The compensation of Latham’s 276 income partners is also partly based on lockstep, partly on bonuses. They receive between 50 and 200 ‘shadow equity’ points with bonuses on top bringing the highest-earning income partners close to the bottom of the equity.

Several senior Latham partners interviewed for this piece say the firm has no intention of changing its compensation structure despite increased competition from aggressive rivals. Says one: ‘We pay our people incredibly well and they recognise that,’ adding that the firm is ‘not worried about retaining talent because people who are here are here because they love this place. If people only want to come here for the money then this is not the right place for them’.

Gathering momentum – Latham’s European assault

Even the most critical observer concedes that Latham & Watkins’ campaign to build a top-tier continental Europe network has been a huge success. The firm expects to generate around $500m in 2020 from its offices in Germany, France, Belgium, Spain, Italy and Russia.

Key to this success was Latham’s decision – unusual for a top US firm – to allow for flexibility on fees in its continental practices to help build market share.

Its continental practice secured early progress with the 2001 launch in Paris with a team from Benelux outfit Stibbe, but it was the recruitment of private equity (PE) heavyweight Thomas Forschbach from Ashurst in 2004 that really put its name on the Parisian legal map. While Forschbach, who now operates between the City and the French capital, remains by far the most prominent name at the 100-lawyer practice, fellow PE partner Gaëtan Gianasso is also well regarded.
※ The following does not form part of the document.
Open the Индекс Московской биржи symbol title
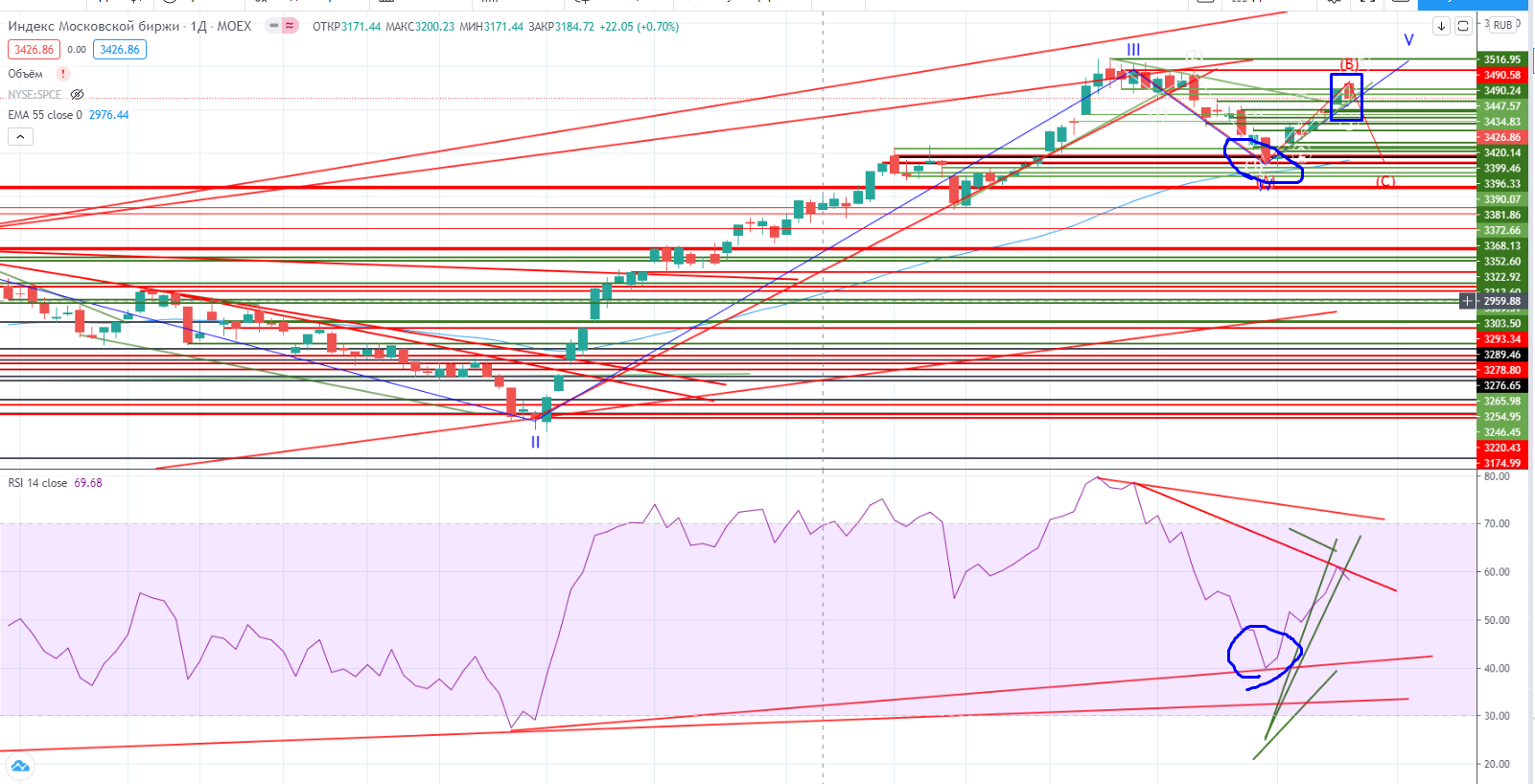1535x784 pixels. 94,27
The firm is also raising its profile in public M&A with Pierre-Louis Cléro.

There are similar origins in Germany, where Latham 20 years ago took over the Hamburg arm of local independent Schoen Nolte and today counts 175 lawyers across Frankfurt, Munich, Dusseldorf and Hamburg. However, it was only through the 2010s that Latham began to establish its credentials in Europe’s largest economy. In 2017 it launched ‘Agenda 2020’, which set out the goal of becoming the top law firm in Germany in all key practice areas by 2020. Since bringing across Oliver Felsenstein from Clifford Chance (CC) in 2015, the firm has been recruiting aggressively from the Magic Circle, including CC’s banking partner Thomas Weitkamp, Freshfields Bruckhaus Deringer’s corporate partner Tobias Larisch, Linklaters’ corporate partner Nikolaos Paschos and PE head Rainer Traugott.
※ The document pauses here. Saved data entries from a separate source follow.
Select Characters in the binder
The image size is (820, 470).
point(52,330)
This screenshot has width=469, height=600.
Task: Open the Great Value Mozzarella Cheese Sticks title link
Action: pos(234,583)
Latham was relatively late to focus on Spain but made up for time in early 2018, hiring one of the country’s top PE rainmakers, DLA Piper senior partner Juan Picón, and launching ‘Project Maria’ after Picón’s wife, with the aim of becoming the top transactional shop in the country. ‘We gave ourselves three years to ramp up and then focus on three groups of clients: making sure foreign clients of Latham use the firm in Spain; making sure that any large Spanish corporate investing abroad uses Latham; focus on [domestic] deals of high value,’ says Madrid managing partner Ignacio Gómez-Sancha.

As such, the firm grew its Spanish lawyer headcount from 18 to 55 in two years, with hires including Linklaters’ well-regarded real estate head Rafael Molina. However, plans received a major setback when Picón unexpectedly passed away in June 2019 due to lymphoma. ‘We decided to restart the clock when Juan passed away,’ says Gómez-Sancha. ‘We want to become the top firm in the market over the next five years.’
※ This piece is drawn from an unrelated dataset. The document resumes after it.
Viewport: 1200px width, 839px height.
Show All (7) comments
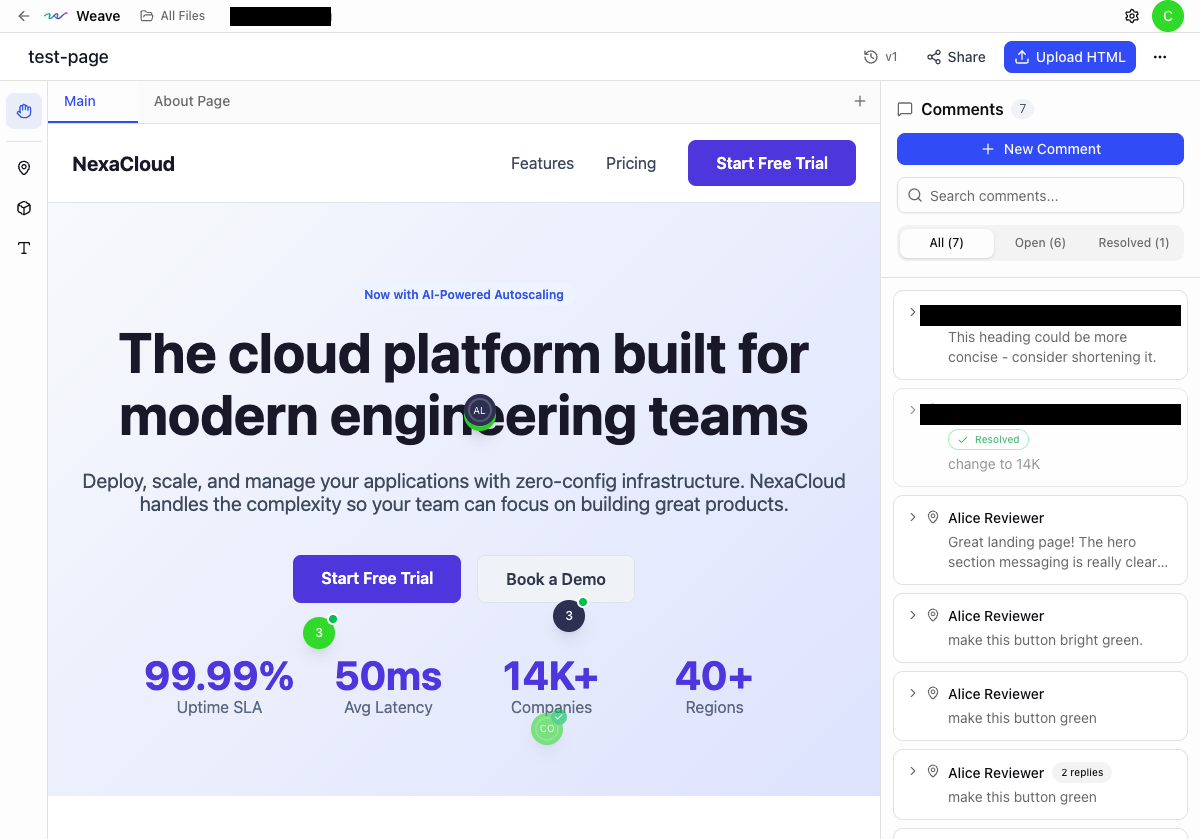coord(946,243)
The firm’s Italian practice, launched in 2008, has also been relatively successful, albeit much more focused to reflect a challenging market, its 50-lawyer Milan arm concentrating on finance, PE and capital markets.

The one area where partners concede progress has been slower than expected on the continent is public M&A, particularly in Germany. The most notable success is the firm’s work with German giant Siemens, advising in deals including the (later blocked) merger of its rail business with Alstom and on the initial public offering of its medical technology unit in 2017. Yet with the Latham juggernaut rolling on, few doubt that general M&A will succumb to its advance.